■ PROMPT: Reproduce, word for word, every line starting at the line that contains "This screenshot has height=860, width=1400." and ending with the final line of the entries.

■ RECORDS FOR PROCESSING:

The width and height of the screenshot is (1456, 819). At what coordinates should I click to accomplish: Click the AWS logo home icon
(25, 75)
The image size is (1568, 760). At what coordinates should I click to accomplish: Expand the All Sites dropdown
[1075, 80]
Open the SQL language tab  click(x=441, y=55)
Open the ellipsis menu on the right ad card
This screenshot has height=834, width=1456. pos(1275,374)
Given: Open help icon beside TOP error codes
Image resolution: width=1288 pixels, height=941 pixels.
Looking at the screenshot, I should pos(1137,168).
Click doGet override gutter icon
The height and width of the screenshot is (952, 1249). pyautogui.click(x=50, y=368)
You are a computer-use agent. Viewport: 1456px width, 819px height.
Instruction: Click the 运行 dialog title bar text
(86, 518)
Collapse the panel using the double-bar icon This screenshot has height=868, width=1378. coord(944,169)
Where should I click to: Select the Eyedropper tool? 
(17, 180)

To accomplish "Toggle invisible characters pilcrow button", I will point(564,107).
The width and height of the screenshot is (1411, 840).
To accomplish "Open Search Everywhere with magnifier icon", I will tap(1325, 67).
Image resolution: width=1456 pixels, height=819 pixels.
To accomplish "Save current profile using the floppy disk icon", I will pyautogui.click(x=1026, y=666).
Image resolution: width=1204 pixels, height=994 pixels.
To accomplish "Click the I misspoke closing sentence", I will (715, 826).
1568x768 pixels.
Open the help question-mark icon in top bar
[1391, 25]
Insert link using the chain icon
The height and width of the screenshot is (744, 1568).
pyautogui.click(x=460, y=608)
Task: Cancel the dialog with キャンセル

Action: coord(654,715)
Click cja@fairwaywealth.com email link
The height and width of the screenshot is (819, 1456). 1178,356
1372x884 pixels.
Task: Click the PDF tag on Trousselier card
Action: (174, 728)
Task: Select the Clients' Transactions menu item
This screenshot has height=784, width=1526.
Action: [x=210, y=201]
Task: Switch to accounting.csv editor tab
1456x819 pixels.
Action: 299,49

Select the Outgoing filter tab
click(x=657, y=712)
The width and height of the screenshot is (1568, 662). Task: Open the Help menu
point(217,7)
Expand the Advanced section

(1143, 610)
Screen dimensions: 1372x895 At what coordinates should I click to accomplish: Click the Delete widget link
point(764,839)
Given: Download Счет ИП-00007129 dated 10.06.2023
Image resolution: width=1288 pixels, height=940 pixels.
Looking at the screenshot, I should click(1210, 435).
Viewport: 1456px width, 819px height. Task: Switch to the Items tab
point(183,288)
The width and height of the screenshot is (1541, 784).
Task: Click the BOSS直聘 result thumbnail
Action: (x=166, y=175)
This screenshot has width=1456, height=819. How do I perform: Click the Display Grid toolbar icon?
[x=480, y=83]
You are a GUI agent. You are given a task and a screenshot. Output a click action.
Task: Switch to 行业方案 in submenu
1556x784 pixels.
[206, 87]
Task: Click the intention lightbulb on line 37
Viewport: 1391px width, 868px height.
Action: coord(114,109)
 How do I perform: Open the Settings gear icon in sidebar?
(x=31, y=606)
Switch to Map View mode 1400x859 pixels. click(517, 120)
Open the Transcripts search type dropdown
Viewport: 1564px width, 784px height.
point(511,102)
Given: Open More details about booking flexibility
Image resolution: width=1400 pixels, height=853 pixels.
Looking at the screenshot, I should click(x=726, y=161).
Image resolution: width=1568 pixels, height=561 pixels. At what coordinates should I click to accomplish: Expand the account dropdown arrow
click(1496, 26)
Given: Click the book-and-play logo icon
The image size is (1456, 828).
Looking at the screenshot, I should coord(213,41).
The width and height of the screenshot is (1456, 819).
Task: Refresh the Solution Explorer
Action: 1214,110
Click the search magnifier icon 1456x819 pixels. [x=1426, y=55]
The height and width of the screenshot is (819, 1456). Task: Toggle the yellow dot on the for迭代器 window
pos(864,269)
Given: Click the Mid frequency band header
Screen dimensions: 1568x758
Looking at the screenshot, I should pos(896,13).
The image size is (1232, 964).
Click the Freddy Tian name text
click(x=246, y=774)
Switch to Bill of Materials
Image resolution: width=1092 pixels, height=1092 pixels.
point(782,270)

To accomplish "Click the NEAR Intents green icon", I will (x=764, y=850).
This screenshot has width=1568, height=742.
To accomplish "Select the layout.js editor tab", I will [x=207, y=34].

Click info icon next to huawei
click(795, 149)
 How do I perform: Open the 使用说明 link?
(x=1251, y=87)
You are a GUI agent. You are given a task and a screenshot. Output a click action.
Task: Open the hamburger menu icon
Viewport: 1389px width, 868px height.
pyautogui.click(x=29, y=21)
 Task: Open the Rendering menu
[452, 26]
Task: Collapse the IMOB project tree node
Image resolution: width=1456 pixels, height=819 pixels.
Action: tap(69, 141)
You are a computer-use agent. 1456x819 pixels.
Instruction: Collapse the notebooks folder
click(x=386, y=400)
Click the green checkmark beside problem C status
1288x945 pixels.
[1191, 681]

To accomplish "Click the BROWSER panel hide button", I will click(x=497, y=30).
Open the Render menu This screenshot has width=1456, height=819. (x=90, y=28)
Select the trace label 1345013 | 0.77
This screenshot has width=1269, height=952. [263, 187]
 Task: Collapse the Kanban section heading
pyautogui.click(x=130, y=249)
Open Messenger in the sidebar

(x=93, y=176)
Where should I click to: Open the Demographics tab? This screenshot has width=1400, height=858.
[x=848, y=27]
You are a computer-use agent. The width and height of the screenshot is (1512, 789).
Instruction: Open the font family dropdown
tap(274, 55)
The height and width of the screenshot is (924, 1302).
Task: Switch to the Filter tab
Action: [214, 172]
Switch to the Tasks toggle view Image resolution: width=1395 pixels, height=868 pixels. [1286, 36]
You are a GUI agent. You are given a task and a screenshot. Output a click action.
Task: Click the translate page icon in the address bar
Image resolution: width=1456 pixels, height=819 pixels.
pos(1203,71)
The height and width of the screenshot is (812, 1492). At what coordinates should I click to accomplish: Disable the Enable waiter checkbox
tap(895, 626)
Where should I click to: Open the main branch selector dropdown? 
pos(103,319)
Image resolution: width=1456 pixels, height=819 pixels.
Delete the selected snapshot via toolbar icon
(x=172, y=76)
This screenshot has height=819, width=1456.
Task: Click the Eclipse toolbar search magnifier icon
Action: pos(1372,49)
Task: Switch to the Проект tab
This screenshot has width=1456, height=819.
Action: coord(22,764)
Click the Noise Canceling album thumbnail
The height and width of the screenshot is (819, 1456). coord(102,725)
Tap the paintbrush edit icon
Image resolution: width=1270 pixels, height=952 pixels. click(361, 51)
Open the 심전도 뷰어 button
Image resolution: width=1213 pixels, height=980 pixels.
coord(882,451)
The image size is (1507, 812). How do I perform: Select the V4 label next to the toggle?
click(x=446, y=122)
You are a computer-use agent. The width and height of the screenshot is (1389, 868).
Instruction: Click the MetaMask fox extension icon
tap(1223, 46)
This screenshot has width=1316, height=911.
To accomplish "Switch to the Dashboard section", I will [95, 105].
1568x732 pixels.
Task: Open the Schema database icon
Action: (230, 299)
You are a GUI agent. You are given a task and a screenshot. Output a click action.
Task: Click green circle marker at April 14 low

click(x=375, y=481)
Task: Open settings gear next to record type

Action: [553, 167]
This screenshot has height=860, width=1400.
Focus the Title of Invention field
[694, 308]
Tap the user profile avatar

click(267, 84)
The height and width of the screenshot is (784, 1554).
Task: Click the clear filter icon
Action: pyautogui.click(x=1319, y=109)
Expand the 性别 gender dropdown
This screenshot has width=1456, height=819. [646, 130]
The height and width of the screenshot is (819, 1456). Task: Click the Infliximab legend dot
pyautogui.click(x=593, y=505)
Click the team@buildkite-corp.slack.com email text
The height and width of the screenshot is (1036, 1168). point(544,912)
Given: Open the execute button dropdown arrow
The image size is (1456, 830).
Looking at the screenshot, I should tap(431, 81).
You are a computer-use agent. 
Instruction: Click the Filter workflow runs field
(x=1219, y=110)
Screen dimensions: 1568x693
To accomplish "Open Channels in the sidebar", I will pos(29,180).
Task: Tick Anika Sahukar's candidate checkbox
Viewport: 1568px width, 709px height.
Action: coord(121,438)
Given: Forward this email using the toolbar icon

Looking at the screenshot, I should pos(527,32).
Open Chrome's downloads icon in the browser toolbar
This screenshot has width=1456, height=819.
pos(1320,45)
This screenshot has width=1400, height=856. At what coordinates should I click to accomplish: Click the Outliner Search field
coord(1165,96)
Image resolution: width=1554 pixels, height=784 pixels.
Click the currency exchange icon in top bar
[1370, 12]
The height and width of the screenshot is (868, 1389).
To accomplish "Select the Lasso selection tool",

■ WRITTEN RESPONSE:
This screenshot has height=860, width=1400.
Focus the Title of Invention field
[694, 308]
Tap the user profile avatar

click(267, 84)
The height and width of the screenshot is (784, 1554).
Task: Click the clear filter icon
Action: pyautogui.click(x=1319, y=109)
Expand the 性别 gender dropdown
This screenshot has width=1456, height=819. [646, 130]
The height and width of the screenshot is (819, 1456). Task: Click the Infliximab legend dot
pyautogui.click(x=593, y=505)
Click the team@buildkite-corp.slack.com email text
The height and width of the screenshot is (1036, 1168). point(544,912)
Given: Open the execute button dropdown arrow
The image size is (1456, 830).
Looking at the screenshot, I should tap(431, 81).
You are a computer-use agent. 
Instruction: Click the Filter workflow runs field
(x=1219, y=110)
Screen dimensions: 1568x693
To accomplish "Open Channels in the sidebar", I will pos(29,180).
Task: Tick Anika Sahukar's candidate checkbox
Viewport: 1568px width, 709px height.
Action: coord(121,438)
Given: Forward this email using the toolbar icon

Looking at the screenshot, I should pos(527,32).
Open Chrome's downloads icon in the browser toolbar
This screenshot has width=1456, height=819.
pos(1320,45)
This screenshot has width=1400, height=856. At what coordinates should I click to accomplish: Click the Outliner Search field
coord(1165,96)
Image resolution: width=1554 pixels, height=784 pixels.
Click the currency exchange icon in top bar
[1370, 12]
The height and width of the screenshot is (868, 1389).
To accomplish "Select the Lasso selection tool",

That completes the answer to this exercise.